*EXERCISE GOAL*. Below are the records; give again exactly the lines from the one containing "The image size is (1184, 550)." through the one containing "The image size is (1564, 784).", leaving out pictures.

*EXERCISE INPUTS*.

------------

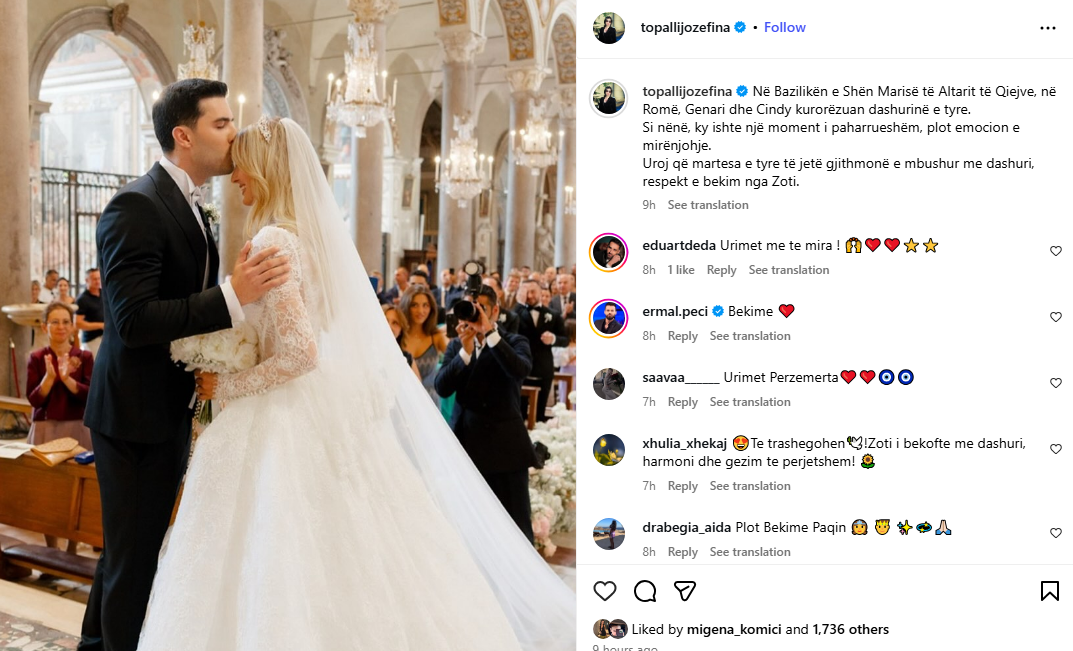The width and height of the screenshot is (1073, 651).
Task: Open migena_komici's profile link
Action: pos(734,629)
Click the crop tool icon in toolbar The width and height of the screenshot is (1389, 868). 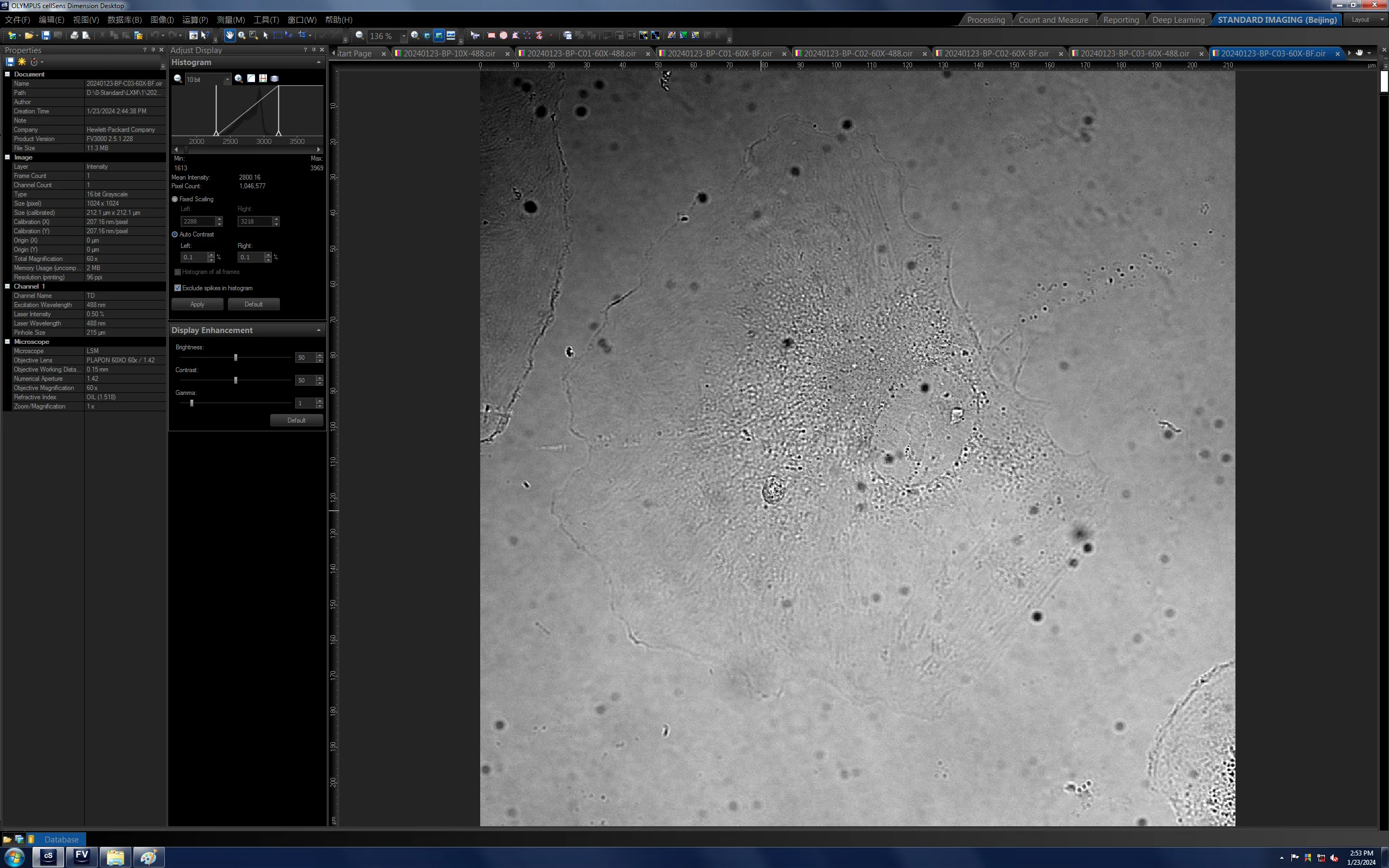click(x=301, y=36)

------------

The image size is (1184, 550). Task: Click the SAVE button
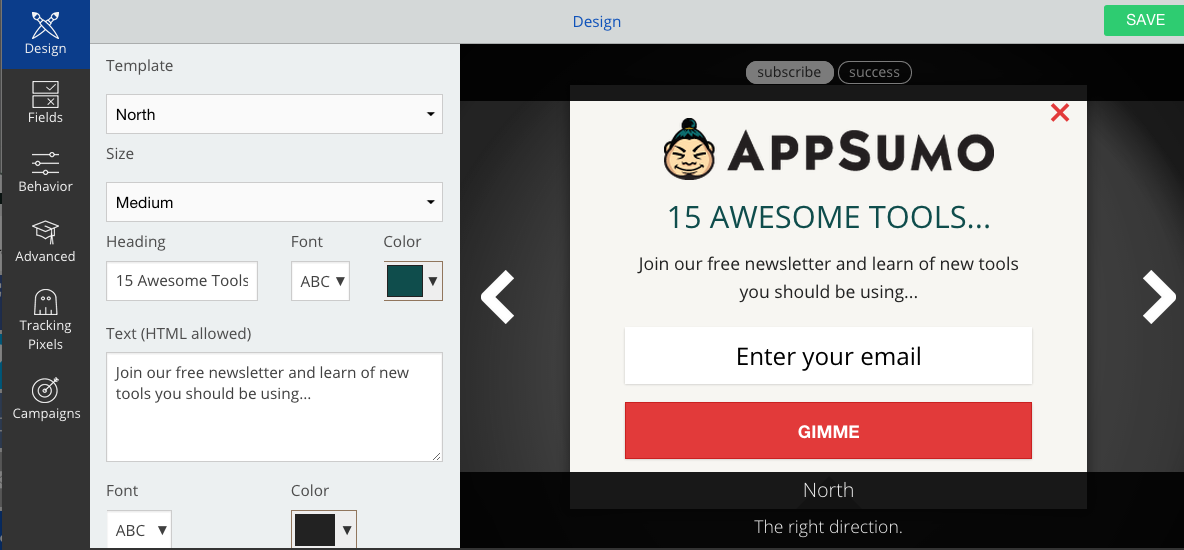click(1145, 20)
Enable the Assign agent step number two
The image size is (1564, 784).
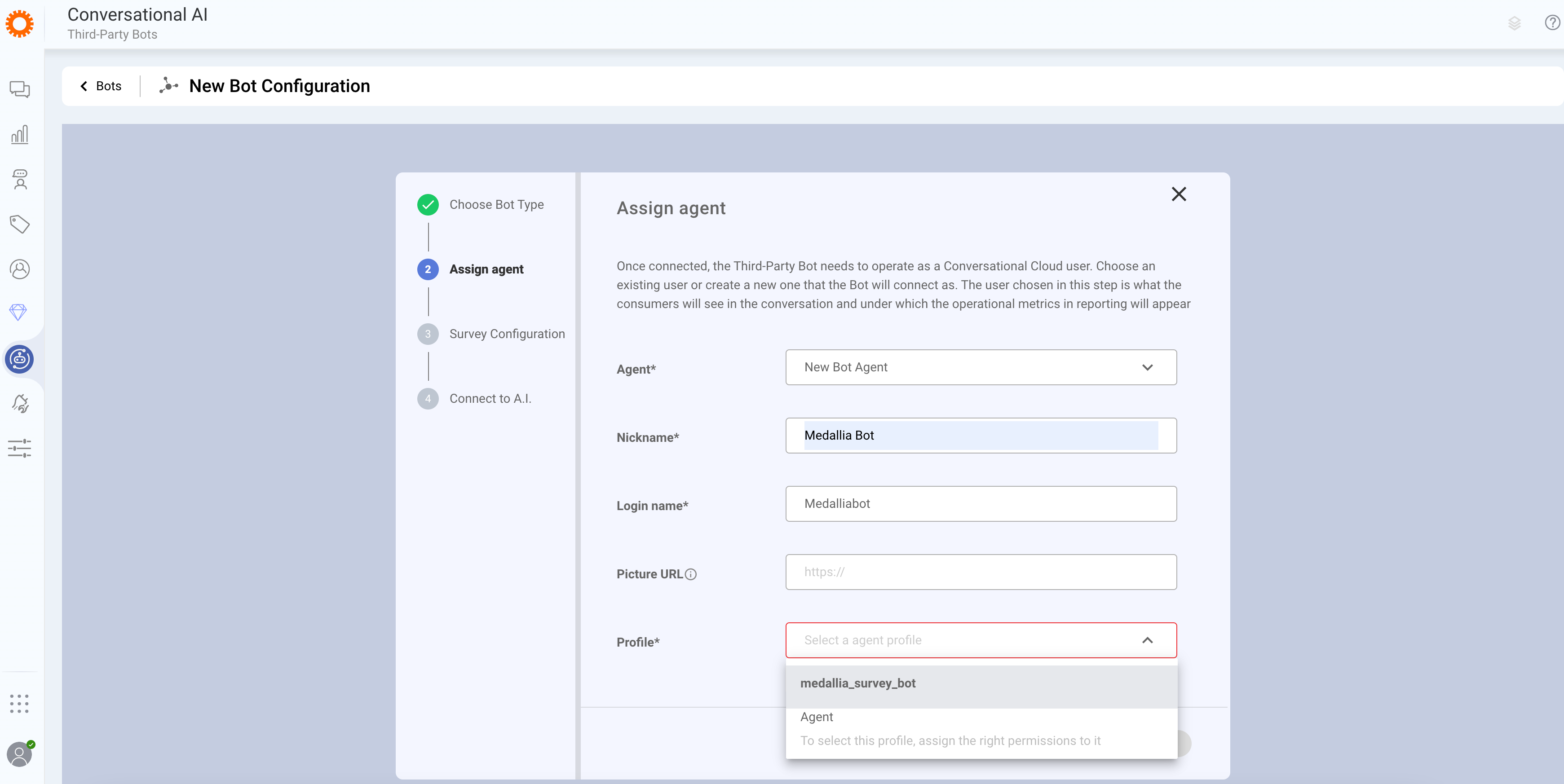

------------

*ANSWER BELOW*.
The image size is (1184, 550). Task: Click the SAVE button
click(1145, 20)
Enable the Assign agent step number two
The image size is (1564, 784).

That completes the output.